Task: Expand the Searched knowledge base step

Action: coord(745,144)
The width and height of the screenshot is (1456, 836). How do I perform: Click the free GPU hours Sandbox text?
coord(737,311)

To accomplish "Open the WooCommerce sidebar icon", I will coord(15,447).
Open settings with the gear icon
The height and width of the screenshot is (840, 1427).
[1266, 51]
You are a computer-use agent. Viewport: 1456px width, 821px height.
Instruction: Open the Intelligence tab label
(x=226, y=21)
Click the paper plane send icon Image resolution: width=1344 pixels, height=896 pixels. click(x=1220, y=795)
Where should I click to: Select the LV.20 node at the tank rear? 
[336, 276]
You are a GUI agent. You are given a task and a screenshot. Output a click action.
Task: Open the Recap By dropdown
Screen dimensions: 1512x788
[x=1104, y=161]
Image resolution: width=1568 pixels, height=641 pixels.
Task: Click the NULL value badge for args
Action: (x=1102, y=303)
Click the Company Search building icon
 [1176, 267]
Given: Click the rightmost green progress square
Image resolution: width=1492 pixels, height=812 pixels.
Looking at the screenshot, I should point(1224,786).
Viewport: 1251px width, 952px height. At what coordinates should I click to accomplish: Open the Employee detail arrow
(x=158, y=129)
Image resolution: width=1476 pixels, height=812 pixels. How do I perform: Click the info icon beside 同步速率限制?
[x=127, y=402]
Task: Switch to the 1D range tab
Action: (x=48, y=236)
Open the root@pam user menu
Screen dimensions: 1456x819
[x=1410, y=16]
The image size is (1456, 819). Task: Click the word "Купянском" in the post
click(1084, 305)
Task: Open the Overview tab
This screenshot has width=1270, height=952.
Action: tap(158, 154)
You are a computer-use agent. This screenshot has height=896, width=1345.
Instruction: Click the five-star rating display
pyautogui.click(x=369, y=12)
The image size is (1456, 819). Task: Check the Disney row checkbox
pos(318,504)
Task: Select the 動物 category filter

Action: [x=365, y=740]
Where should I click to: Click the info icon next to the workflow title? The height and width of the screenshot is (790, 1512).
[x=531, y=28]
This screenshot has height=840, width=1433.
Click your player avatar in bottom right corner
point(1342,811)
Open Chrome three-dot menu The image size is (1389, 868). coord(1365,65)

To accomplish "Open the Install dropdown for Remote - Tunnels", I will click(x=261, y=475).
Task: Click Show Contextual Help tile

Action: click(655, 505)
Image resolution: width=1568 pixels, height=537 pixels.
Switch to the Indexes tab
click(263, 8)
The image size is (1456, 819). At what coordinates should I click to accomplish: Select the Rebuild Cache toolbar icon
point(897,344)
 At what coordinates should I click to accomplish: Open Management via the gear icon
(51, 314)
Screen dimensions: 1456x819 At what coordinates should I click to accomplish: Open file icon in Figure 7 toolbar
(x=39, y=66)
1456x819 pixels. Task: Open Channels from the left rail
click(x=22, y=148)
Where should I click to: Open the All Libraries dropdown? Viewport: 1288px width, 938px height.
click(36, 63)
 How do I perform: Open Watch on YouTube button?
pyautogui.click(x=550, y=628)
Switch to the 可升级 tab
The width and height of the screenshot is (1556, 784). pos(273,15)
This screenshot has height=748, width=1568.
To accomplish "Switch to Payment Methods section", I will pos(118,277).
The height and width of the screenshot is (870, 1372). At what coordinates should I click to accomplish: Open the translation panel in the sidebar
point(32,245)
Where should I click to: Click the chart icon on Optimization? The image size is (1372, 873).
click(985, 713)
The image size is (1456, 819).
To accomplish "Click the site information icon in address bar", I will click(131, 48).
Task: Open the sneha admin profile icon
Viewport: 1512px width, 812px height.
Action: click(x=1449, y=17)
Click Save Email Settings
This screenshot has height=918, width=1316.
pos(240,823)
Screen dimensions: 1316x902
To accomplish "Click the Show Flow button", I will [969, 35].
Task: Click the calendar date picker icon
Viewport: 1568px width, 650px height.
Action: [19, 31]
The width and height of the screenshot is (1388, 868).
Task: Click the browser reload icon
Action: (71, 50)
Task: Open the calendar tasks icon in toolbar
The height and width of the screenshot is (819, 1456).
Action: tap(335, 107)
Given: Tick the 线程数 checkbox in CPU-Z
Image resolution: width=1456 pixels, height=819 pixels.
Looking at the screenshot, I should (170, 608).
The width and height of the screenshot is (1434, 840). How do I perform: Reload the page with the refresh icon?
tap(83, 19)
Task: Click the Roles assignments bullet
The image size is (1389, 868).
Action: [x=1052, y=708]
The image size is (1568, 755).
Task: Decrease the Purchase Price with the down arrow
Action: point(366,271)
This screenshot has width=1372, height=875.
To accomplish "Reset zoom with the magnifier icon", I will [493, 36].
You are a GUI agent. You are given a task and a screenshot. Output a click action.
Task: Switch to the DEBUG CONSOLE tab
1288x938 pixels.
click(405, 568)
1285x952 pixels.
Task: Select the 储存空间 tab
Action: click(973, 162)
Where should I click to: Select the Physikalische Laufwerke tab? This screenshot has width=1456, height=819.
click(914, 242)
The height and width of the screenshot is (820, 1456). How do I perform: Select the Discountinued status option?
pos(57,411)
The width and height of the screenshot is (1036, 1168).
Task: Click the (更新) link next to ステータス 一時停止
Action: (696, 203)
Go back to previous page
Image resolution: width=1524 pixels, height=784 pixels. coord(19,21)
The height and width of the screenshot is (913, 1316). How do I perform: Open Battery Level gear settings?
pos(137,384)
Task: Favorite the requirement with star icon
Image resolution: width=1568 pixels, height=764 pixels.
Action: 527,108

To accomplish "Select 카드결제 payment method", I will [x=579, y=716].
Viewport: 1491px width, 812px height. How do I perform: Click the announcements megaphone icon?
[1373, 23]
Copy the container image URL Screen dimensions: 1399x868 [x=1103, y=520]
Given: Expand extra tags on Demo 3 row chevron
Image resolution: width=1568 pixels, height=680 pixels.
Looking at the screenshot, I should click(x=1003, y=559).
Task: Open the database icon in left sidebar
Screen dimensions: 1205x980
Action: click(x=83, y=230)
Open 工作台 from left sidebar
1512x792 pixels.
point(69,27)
· · ·
The task: Copy each line above exactly as it stands.

Response to the exercise:
Task: Expand the Searched knowledge base step

Action: coord(745,144)
The width and height of the screenshot is (1456, 836). How do I perform: Click the free GPU hours Sandbox text?
coord(737,311)

To accomplish "Open the WooCommerce sidebar icon", I will coord(15,447).
Open settings with the gear icon
The height and width of the screenshot is (840, 1427).
[1266, 51]
You are a computer-use agent. Viewport: 1456px width, 821px height.
Instruction: Open the Intelligence tab label
(x=226, y=21)
Click the paper plane send icon Image resolution: width=1344 pixels, height=896 pixels. click(x=1220, y=795)
Where should I click to: Select the LV.20 node at the tank rear? 
[336, 276]
You are a GUI agent. You are given a task and a screenshot. Output a click action.
Task: Open the Recap By dropdown
Screen dimensions: 1512x788
[x=1104, y=161]
Image resolution: width=1568 pixels, height=641 pixels.
Task: Click the NULL value badge for args
Action: (x=1102, y=303)
Click the Company Search building icon
 [1176, 267]
Given: Click the rightmost green progress square
Image resolution: width=1492 pixels, height=812 pixels.
Looking at the screenshot, I should point(1224,786).
Viewport: 1251px width, 952px height. At what coordinates should I click to accomplish: Open the Employee detail arrow
(x=158, y=129)
Image resolution: width=1476 pixels, height=812 pixels. How do I perform: Click the info icon beside 同步速率限制?
[x=127, y=402]
Task: Switch to the 1D range tab
Action: (x=48, y=236)
Open the root@pam user menu
Screen dimensions: 1456x819
[x=1410, y=16]
The image size is (1456, 819). Task: Click the word "Купянском" in the post
click(1084, 305)
Task: Open the Overview tab
This screenshot has width=1270, height=952.
Action: tap(158, 154)
You are a computer-use agent. This screenshot has height=896, width=1345.
Instruction: Click the five-star rating display
pyautogui.click(x=369, y=12)
The image size is (1456, 819). Task: Check the Disney row checkbox
pos(318,504)
Task: Select the 動物 category filter

Action: [x=365, y=740]
Where should I click to: Click the info icon next to the workflow title? The height and width of the screenshot is (790, 1512).
[x=531, y=28]
This screenshot has height=840, width=1433.
Click your player avatar in bottom right corner
point(1342,811)
Open Chrome three-dot menu The image size is (1389, 868). coord(1365,65)

To accomplish "Open the Install dropdown for Remote - Tunnels", I will click(x=261, y=475).
Task: Click Show Contextual Help tile

Action: click(655, 505)
Image resolution: width=1568 pixels, height=537 pixels.
Switch to the Indexes tab
click(263, 8)
The image size is (1456, 819). At what coordinates should I click to accomplish: Select the Rebuild Cache toolbar icon
point(897,344)
 At what coordinates should I click to accomplish: Open Management via the gear icon
(51, 314)
Screen dimensions: 1456x819 At what coordinates should I click to accomplish: Open file icon in Figure 7 toolbar
(x=39, y=66)
1456x819 pixels. Task: Open Channels from the left rail
click(x=22, y=148)
Where should I click to: Open the All Libraries dropdown? Viewport: 1288px width, 938px height.
click(36, 63)
 How do I perform: Open Watch on YouTube button?
pyautogui.click(x=550, y=628)
Switch to the 可升级 tab
The width and height of the screenshot is (1556, 784). pos(273,15)
This screenshot has height=748, width=1568.
To accomplish "Switch to Payment Methods section", I will pos(118,277).
The height and width of the screenshot is (870, 1372). At what coordinates should I click to accomplish: Open the translation panel in the sidebar
point(32,245)
Where should I click to: Click the chart icon on Optimization? The image size is (1372, 873).
click(985, 713)
The image size is (1456, 819).
To accomplish "Click the site information icon in address bar", I will click(131, 48).
Task: Open the sneha admin profile icon
Viewport: 1512px width, 812px height.
Action: click(x=1449, y=17)
Click Save Email Settings
This screenshot has height=918, width=1316.
pos(240,823)
Screen dimensions: 1316x902
To accomplish "Click the Show Flow button", I will [969, 35].
Task: Click the calendar date picker icon
Viewport: 1568px width, 650px height.
Action: [19, 31]
The width and height of the screenshot is (1388, 868).
Task: Click the browser reload icon
Action: (71, 50)
Task: Open the calendar tasks icon in toolbar
The height and width of the screenshot is (819, 1456).
Action: tap(335, 107)
Given: Tick the 线程数 checkbox in CPU-Z
Image resolution: width=1456 pixels, height=819 pixels.
Looking at the screenshot, I should (170, 608).
The width and height of the screenshot is (1434, 840). How do I perform: Reload the page with the refresh icon?
tap(83, 19)
Task: Click the Roles assignments bullet
The image size is (1389, 868).
Action: [x=1052, y=708]
The image size is (1568, 755).
Task: Decrease the Purchase Price with the down arrow
Action: point(366,271)
This screenshot has width=1372, height=875.
To accomplish "Reset zoom with the magnifier icon", I will [493, 36].
You are a GUI agent. You are given a task and a screenshot. Output a click action.
Task: Switch to the DEBUG CONSOLE tab
1288x938 pixels.
click(405, 568)
1285x952 pixels.
Task: Select the 储存空间 tab
Action: click(973, 162)
Where should I click to: Select the Physikalische Laufwerke tab? This screenshot has width=1456, height=819.
click(914, 242)
The height and width of the screenshot is (820, 1456). How do I perform: Select the Discountinued status option?
pos(57,411)
The width and height of the screenshot is (1036, 1168).
Task: Click the (更新) link next to ステータス 一時停止
Action: (696, 203)
Go back to previous page
Image resolution: width=1524 pixels, height=784 pixels. coord(19,21)
The height and width of the screenshot is (913, 1316). How do I perform: Open Battery Level gear settings?
pos(137,384)
Task: Favorite the requirement with star icon
Image resolution: width=1568 pixels, height=764 pixels.
Action: 527,108

To accomplish "Select 카드결제 payment method", I will [x=579, y=716].
Viewport: 1491px width, 812px height. How do I perform: Click the announcements megaphone icon?
[1373, 23]
Copy the container image URL Screen dimensions: 1399x868 [x=1103, y=520]
Given: Expand extra tags on Demo 3 row chevron
Image resolution: width=1568 pixels, height=680 pixels.
Looking at the screenshot, I should click(x=1003, y=559).
Task: Open the database icon in left sidebar
Screen dimensions: 1205x980
Action: click(x=83, y=230)
Open 工作台 from left sidebar
1512x792 pixels.
point(69,27)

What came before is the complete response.